**What is being asked:** Every entry must be given again exactly as it is written.

**Source material:**
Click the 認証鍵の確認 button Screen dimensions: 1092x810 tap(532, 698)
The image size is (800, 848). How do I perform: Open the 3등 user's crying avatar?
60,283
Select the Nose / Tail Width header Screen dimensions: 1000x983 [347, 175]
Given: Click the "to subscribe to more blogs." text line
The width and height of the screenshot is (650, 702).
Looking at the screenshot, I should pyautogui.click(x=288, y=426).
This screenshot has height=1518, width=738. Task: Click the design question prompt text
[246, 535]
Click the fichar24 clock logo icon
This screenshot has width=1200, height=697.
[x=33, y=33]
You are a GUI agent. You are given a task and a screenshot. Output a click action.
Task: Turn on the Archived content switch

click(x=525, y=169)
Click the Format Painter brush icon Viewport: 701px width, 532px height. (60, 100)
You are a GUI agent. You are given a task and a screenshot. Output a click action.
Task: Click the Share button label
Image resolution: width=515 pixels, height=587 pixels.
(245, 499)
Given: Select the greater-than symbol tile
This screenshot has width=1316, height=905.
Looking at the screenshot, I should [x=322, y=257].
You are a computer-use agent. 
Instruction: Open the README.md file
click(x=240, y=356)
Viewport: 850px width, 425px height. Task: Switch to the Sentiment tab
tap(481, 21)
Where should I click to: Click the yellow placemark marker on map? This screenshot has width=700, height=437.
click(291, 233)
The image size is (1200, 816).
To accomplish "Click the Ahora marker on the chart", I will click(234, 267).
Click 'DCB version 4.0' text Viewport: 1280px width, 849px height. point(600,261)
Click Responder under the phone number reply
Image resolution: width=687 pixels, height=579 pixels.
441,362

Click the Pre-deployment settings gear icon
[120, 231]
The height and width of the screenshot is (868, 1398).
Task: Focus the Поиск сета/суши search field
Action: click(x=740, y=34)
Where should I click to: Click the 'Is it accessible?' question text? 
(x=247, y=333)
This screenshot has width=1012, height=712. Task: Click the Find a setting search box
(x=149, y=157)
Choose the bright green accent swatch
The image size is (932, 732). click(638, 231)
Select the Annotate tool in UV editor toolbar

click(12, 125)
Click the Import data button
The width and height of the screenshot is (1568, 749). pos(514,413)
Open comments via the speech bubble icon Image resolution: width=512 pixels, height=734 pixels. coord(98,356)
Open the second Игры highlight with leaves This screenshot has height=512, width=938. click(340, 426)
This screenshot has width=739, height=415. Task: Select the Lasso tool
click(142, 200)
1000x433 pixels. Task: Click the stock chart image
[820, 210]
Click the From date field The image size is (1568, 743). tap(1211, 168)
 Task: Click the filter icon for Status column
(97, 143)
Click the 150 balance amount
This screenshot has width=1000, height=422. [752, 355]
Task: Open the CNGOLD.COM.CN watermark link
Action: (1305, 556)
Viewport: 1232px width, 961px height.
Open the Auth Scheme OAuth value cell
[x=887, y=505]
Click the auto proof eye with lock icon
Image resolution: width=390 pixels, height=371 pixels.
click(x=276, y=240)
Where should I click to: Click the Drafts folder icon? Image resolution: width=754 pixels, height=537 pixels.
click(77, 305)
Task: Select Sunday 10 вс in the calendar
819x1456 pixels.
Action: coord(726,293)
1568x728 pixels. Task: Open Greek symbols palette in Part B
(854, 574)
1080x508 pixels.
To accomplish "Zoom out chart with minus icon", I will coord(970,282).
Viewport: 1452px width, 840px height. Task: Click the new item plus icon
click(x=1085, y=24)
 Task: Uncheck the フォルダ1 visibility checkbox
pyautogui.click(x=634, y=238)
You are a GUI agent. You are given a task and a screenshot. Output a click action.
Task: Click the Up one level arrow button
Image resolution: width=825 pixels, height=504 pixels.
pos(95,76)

**Output of the task:**
Click the 認証鍵の確認 button Screen dimensions: 1092x810 tap(532, 698)
The image size is (800, 848). How do I perform: Open the 3등 user's crying avatar?
60,283
Select the Nose / Tail Width header Screen dimensions: 1000x983 [347, 175]
Given: Click the "to subscribe to more blogs." text line
The width and height of the screenshot is (650, 702).
Looking at the screenshot, I should pyautogui.click(x=288, y=426).
This screenshot has height=1518, width=738. Task: Click the design question prompt text
[246, 535]
Click the fichar24 clock logo icon
This screenshot has width=1200, height=697.
[x=33, y=33]
You are a GUI agent. You are given a task and a screenshot. Output a click action.
Task: Turn on the Archived content switch

click(x=525, y=169)
Click the Format Painter brush icon Viewport: 701px width, 532px height. (60, 100)
You are a GUI agent. You are given a task and a screenshot. Output a click action.
Task: Click the Share button label
Image resolution: width=515 pixels, height=587 pixels.
(245, 499)
Given: Select the greater-than symbol tile
This screenshot has width=1316, height=905.
Looking at the screenshot, I should [x=322, y=257].
You are a computer-use agent. 
Instruction: Open the README.md file
click(x=240, y=356)
Viewport: 850px width, 425px height. Task: Switch to the Sentiment tab
tap(481, 21)
Where should I click to: Click the yellow placemark marker on map? This screenshot has width=700, height=437.
click(291, 233)
The image size is (1200, 816).
To accomplish "Click the Ahora marker on the chart", I will click(234, 267).
Click 'DCB version 4.0' text Viewport: 1280px width, 849px height. point(600,261)
Click Responder under the phone number reply
Image resolution: width=687 pixels, height=579 pixels.
441,362

Click the Pre-deployment settings gear icon
[120, 231]
The height and width of the screenshot is (868, 1398).
Task: Focus the Поиск сета/суши search field
Action: click(x=740, y=34)
Where should I click to: Click the 'Is it accessible?' question text? 
(x=247, y=333)
This screenshot has width=1012, height=712. Task: Click the Find a setting search box
(x=149, y=157)
Choose the bright green accent swatch
The image size is (932, 732). click(638, 231)
Select the Annotate tool in UV editor toolbar

click(12, 125)
Click the Import data button
The width and height of the screenshot is (1568, 749). pos(514,413)
Open comments via the speech bubble icon Image resolution: width=512 pixels, height=734 pixels. coord(98,356)
Open the second Игры highlight with leaves This screenshot has height=512, width=938. click(340, 426)
This screenshot has width=739, height=415. Task: Select the Lasso tool
click(142, 200)
1000x433 pixels. Task: Click the stock chart image
[820, 210]
Click the From date field The image size is (1568, 743). tap(1211, 168)
 Task: Click the filter icon for Status column
(97, 143)
Click the 150 balance amount
This screenshot has width=1000, height=422. [752, 355]
Task: Open the CNGOLD.COM.CN watermark link
Action: (1305, 556)
Viewport: 1232px width, 961px height.
Open the Auth Scheme OAuth value cell
[x=887, y=505]
Click the auto proof eye with lock icon
Image resolution: width=390 pixels, height=371 pixels.
click(x=276, y=240)
Where should I click to: Click the Drafts folder icon? Image resolution: width=754 pixels, height=537 pixels.
click(77, 305)
Task: Select Sunday 10 вс in the calendar
819x1456 pixels.
Action: coord(726,293)
1568x728 pixels. Task: Open Greek symbols palette in Part B
(854, 574)
1080x508 pixels.
To accomplish "Zoom out chart with minus icon", I will coord(970,282).
Viewport: 1452px width, 840px height. Task: Click the new item plus icon
click(x=1085, y=24)
 Task: Uncheck the フォルダ1 visibility checkbox
pyautogui.click(x=634, y=238)
You are a GUI agent. You are given a task and a screenshot. Output a click action.
Task: Click the Up one level arrow button
Image resolution: width=825 pixels, height=504 pixels.
pos(95,76)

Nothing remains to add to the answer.